Chapter 12 Emory #2

The men ate like kings then retired to the basement lounge where they’d celebrate well into the night. Jack and Emory would join eventually but retreated to the parlor first, where Emory settled in his normal spot, a sofa against the far wall.

Across the room, Jack flopped into an armchair with his legs dangling over the side. They sat in companionable silence as the clock in the corner kept time.

“Thinking again?” Jack teased.

Emory nodded and chewed his lip. Everyone had invisible tripwires, the things that set them off. Like all else, he laid his down in parallel pattern easy for others to heed. Those lines were in disarray, a crisscrossed mess that tied him up in knots.

Jack tip-toed the line and went in easy.

“You think Amelia will talk?”

Emory exhaled a laugh so caustic, he was liable to choke on it, and he’d snap his jaw if it clenched any tighter. All the fucking mess—the agony, the explanations, the logistics to pull it off on a goddamn whim—and for what? For her to sit there with her haughty recalcitrance.

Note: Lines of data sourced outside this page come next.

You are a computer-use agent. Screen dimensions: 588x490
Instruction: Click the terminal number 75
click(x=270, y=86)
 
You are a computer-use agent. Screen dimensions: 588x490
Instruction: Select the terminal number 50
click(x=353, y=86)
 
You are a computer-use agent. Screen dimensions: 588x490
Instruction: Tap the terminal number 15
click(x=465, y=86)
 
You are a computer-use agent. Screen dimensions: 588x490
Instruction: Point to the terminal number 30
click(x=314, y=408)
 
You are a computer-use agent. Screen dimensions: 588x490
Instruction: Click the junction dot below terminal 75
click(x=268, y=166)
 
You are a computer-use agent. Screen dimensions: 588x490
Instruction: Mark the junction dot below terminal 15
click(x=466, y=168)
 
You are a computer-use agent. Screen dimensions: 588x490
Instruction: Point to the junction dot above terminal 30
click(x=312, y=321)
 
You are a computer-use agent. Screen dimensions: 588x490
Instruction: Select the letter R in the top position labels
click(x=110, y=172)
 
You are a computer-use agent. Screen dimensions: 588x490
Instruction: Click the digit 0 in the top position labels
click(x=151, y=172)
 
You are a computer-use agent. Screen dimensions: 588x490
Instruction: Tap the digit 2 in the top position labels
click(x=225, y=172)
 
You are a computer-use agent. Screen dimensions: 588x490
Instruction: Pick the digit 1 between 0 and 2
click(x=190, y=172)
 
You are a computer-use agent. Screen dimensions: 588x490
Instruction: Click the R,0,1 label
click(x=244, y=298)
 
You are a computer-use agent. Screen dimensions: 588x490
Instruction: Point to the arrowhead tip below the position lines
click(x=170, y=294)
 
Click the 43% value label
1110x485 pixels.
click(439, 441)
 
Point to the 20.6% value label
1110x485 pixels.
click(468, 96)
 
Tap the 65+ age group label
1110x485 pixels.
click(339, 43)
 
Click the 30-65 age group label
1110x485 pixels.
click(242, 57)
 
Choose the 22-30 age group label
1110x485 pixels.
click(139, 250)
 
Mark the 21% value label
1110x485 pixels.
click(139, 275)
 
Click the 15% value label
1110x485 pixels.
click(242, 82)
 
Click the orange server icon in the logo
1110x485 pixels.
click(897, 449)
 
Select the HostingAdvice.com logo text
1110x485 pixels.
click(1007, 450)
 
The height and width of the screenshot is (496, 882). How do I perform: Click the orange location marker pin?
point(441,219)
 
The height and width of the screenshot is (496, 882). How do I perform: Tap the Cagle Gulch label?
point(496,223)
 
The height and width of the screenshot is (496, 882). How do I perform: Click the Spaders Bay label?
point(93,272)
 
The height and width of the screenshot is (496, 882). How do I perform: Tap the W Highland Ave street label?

Emory boiled on the inside but put a pin in it.

“She’s lying to me.”

“I’m sure you can get her to open up,” Jack said with a wink and a bawdy smile.

If Amelia had intended to melt into Dauer’s wallpaper and go unnoticed, she’d done a piss-poor job of it. Emory had noticed her immediately. What wasn’t there to notice?

Long legs, perfect body, gorgeous face with big brown eyes and pouty lips.

As Emory got his looks, Jack had savored delivering a bit of trivia—the smoke show across the room was Cal Havick’s daughter. Just his luck, but not entirely a lost cause. Amelia Havick had a reputation, after all.

At eighteen, she’d unknowingly met a few Moriarty street soldiers at a house party. They all said the same thing about her—a daydream doll-baby, sweet as a slice of cherry pie. She was an easy target if Cal ever got too close.

Liam had put his foot down, though. Going after the children of their enemies was dirty business, and Emory, not quite chief then, had argued the risks outweighed any benefit.

But Emory was nothing if not a man of his word, even the ones he had to eat. And he did, one after the next, because he’d been dead wrong. Sweet Amelia wasn’t the docile little darling he thought she’d be, and she got her licks in well and truly.

Jack sat up and planted his feet on the floor. “Don’t you think it’s strange how quickly Richard threw her under the bus?”

Threw was a generous understatement. Hurled was more apt and on par for a coward. Emory only had to bloody Rich’s nose for him to divulge that Amelia had what he was after.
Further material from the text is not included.